Both business and investors question the viability of our government as stated in the Op-Ed piece “Watching China Run” that they prefer to look at opportunities “overseas because right now in America’s wacky, dysfunctional public sector there is no clear vision of a viable clean-energy economy, and, thus, no clue about how to get there.”  China is walking away with the sector.  Innovation occurs where the demand is.  If we don’t develop the demand, the innovation will never come to fruition.  Yes, we have the most extraordinary venture capital system in the world, but if there is no market , then it will not deliver.

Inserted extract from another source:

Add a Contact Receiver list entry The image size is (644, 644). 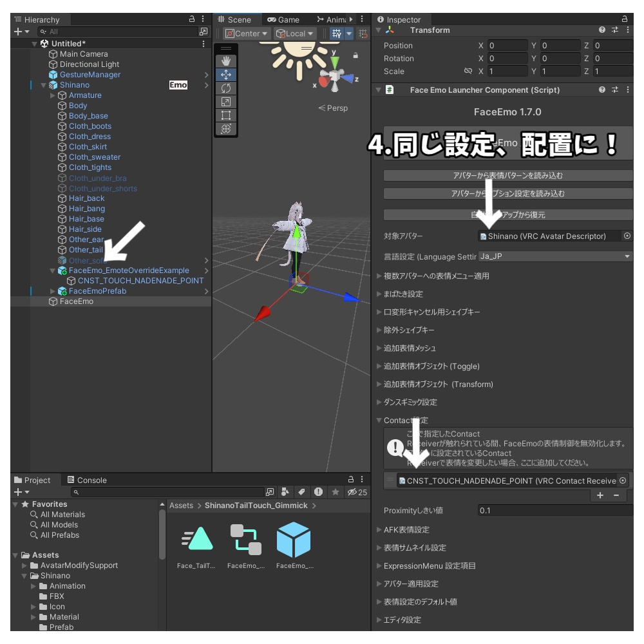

The demand for new enhanced forms of clean energy, must come from mandates, policy changes that are at odds with many incumbent big businesses in energy.  It can not come from the development itself.  Many people liken the new energy sector to the communications era of the 90’s.   It has many parallels.   The new digital technology was coming on line and many dreamed of all the potential of the new services and revenue that it could bring.  But, what really made the industry kick was competition.  MCI, Sprint, and host of others came into the market, deregulation followed, and the break up of the world’s largest monopoly, ATT.  This is why we have the Internet today with all its services.  If the competition didn’t evolve the public policies wouldn’t have changed.   We have to force the changes by active policy changes that allow competition and drive demand. It is our best method to drive the new market.  We are not China, where government policy drives all.  We will need policy and competition, then we can have a big thriving market.

Any discussion welcome on this challenging topic.